▸ Reading passage:
BEGIN

Wednesday, May 28, 2008

Blogger Beware

Just as the Internet is partially tainted by pop-up ads and untrustworthy sites, and email is almost ruined by spam, blogs are at risk for those whose primary interest is not necessarily for the good of the public. Though Web 2.0 technology, which blogs are a part of, increase the ability for individuals to connect and share information, there is also pleny of room for scams, sales pitches, and other forms of misinformation. This is particulary troublesome for healthcare/ medical blogs, since patients suffering from a particular ailment may be more susceptible to messages that promise a cure.
One of our recent medical school graduates, Dr. Fred Weiss, pointed me toward one such website/blog at

The premise does sound legitimate:

"This web site is designed as an aide in helping patients and their families address the concern of medical misdiagnosis. We built this as a place where people can share stories and learn from others’ experiences."

They even take efforts to state that they are not trying to blame doctors, but rather raise awareness, increase discussion, and hopefully solve the problem. Thus far there are two "posts" from "patients" who relate their stories of being misdiagnosed with cancer, and relieved to find out it was only an infection. You are similarly encouraged to post your own personal experience with misdiagnosis.

Here's the catch. There is one impressive looking advertisement on this "blog" for Premerus Diagnostic Excellence. Premerus is a diagnostics imaging site where physicians refer to local premerus imagining centers, and then the images are sent to a central site where the "Premerus Expert" interprets the study and communicates this back with the physician. Though it is not entirely clear why the Premerus radiologist is better than your local radiologist, the site touts that their product "increases diagnostic accuracy, improves patient outcomes, and decreases health care costs." The site also discusses the common problem of....(get ready)....misdiagnosis.

END

▸ Exercise details:
Say whether each statement agrees with the blog post, answering yes or no and quoting the words of the blog post that decide it. 1. The misdiagnosis site states that it is not trying to blame doctors. 2. In the Premerus service, the images are interpreted at the local imaging centers. 3. Patients with a particular ailment may be more open to messages that promise a cure.

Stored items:

BEGIN

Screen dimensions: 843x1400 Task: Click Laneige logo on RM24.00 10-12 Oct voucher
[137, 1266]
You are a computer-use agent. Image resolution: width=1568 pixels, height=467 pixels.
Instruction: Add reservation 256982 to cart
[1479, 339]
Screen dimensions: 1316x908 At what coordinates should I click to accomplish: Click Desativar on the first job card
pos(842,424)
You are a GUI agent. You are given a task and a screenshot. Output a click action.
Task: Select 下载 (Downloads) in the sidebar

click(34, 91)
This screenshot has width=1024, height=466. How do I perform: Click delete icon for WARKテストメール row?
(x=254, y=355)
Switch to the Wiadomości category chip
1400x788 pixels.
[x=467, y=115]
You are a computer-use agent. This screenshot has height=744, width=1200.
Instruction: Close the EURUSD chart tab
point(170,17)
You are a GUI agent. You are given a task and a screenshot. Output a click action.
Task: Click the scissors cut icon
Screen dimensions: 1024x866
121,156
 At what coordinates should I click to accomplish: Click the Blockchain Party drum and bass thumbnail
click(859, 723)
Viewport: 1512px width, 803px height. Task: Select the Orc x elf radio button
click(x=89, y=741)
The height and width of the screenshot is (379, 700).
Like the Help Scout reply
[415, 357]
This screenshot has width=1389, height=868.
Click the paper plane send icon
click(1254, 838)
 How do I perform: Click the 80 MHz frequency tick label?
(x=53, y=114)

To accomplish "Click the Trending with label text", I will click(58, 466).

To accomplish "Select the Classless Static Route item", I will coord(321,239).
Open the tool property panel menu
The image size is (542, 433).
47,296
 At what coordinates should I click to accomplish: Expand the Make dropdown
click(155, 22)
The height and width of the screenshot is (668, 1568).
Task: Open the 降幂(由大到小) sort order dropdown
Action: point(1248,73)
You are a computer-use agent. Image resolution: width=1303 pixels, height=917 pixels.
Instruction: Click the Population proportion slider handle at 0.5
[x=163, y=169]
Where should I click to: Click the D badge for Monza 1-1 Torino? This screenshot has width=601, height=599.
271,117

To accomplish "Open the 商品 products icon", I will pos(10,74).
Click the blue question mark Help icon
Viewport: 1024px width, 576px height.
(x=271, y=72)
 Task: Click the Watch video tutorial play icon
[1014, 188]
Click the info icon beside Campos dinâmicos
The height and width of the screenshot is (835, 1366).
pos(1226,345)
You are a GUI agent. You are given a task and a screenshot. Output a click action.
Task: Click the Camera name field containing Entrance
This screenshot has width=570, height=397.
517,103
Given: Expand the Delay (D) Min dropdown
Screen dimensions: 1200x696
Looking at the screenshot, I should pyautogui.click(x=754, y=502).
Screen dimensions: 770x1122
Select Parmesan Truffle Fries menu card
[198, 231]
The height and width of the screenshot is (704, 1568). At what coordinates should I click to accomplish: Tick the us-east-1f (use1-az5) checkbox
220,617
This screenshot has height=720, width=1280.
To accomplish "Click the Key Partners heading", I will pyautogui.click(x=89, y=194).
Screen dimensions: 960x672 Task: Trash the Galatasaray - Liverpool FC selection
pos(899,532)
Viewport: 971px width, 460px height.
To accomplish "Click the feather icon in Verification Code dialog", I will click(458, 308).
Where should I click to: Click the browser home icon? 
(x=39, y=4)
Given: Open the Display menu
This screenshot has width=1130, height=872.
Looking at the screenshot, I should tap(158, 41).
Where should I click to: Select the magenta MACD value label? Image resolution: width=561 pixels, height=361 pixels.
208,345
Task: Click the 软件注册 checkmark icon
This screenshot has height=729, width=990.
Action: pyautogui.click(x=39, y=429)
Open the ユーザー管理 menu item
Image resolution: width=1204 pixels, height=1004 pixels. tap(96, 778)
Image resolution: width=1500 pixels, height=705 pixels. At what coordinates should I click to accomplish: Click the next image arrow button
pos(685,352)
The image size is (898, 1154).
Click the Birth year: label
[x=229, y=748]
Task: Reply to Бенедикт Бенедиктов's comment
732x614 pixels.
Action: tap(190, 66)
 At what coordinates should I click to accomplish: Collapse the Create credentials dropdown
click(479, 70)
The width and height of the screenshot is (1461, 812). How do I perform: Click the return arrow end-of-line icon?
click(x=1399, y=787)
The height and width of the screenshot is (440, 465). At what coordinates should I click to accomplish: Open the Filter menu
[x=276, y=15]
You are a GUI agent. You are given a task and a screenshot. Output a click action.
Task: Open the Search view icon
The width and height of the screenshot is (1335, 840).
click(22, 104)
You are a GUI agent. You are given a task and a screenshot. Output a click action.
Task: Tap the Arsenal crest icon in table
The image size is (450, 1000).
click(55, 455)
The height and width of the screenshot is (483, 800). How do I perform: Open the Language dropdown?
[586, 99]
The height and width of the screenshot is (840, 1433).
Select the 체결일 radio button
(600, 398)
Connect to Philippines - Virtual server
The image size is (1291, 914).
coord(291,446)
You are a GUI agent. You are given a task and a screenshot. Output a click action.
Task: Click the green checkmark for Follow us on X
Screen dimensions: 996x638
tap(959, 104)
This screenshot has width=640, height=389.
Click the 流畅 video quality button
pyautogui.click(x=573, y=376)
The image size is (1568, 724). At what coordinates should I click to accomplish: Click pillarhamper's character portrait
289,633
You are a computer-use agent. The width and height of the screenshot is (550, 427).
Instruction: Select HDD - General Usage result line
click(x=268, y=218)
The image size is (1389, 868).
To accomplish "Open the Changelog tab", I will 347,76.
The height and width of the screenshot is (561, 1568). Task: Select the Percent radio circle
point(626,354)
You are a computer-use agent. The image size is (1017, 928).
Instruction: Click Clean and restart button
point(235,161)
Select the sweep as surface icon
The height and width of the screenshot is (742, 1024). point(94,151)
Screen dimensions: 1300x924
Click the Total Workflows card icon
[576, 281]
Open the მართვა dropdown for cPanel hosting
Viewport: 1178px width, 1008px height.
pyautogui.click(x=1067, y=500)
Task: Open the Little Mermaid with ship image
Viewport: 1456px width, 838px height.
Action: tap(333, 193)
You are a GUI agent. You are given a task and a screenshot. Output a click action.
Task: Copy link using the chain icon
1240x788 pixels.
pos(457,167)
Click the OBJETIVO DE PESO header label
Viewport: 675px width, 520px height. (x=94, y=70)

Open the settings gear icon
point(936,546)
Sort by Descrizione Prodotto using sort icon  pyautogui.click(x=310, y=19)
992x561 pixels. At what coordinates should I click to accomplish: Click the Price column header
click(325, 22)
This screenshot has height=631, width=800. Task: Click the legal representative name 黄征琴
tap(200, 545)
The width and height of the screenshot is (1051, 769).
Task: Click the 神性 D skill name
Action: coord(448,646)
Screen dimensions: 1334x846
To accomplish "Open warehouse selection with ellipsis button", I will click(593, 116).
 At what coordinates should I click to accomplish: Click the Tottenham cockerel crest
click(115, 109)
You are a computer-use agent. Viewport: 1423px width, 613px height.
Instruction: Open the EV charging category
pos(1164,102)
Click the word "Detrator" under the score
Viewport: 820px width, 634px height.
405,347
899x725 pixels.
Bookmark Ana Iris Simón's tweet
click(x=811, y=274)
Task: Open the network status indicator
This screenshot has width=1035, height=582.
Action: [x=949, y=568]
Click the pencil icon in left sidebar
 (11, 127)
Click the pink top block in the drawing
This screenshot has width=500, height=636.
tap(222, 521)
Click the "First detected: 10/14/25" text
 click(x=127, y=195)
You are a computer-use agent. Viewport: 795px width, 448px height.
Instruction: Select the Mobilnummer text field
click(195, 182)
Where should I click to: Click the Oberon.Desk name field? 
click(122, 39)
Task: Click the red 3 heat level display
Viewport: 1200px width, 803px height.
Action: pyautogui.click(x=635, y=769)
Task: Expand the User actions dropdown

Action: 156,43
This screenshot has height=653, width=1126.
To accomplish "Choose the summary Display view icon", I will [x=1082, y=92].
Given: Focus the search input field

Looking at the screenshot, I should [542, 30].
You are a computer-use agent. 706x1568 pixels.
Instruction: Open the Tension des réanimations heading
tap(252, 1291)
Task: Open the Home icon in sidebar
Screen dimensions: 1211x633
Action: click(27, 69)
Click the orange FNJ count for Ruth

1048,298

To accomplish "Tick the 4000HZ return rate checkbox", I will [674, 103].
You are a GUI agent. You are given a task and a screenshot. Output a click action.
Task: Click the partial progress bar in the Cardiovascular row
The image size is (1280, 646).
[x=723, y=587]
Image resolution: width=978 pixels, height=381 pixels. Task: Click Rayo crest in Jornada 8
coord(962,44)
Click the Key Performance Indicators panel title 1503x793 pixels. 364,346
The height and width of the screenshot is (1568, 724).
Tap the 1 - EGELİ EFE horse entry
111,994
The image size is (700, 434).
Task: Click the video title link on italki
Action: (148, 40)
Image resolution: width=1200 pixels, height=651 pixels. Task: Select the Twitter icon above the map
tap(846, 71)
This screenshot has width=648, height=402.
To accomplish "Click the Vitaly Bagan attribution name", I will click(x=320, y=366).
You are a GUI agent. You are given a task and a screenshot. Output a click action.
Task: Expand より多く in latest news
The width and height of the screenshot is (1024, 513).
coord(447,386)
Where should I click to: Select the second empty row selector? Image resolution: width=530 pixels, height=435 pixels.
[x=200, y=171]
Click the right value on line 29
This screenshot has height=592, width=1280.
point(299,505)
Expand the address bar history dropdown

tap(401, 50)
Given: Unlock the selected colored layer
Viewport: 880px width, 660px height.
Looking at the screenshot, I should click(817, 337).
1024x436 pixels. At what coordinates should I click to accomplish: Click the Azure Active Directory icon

END

▸ Solution below:
1. Yes: "they are not trying to blame doctors"
2. No: "the images are sent to a central site where the "Premerus Expert" interprets the study"
3. Yes: "patients suffering from a particular ailment may be more susceptible to messages that promise a cure"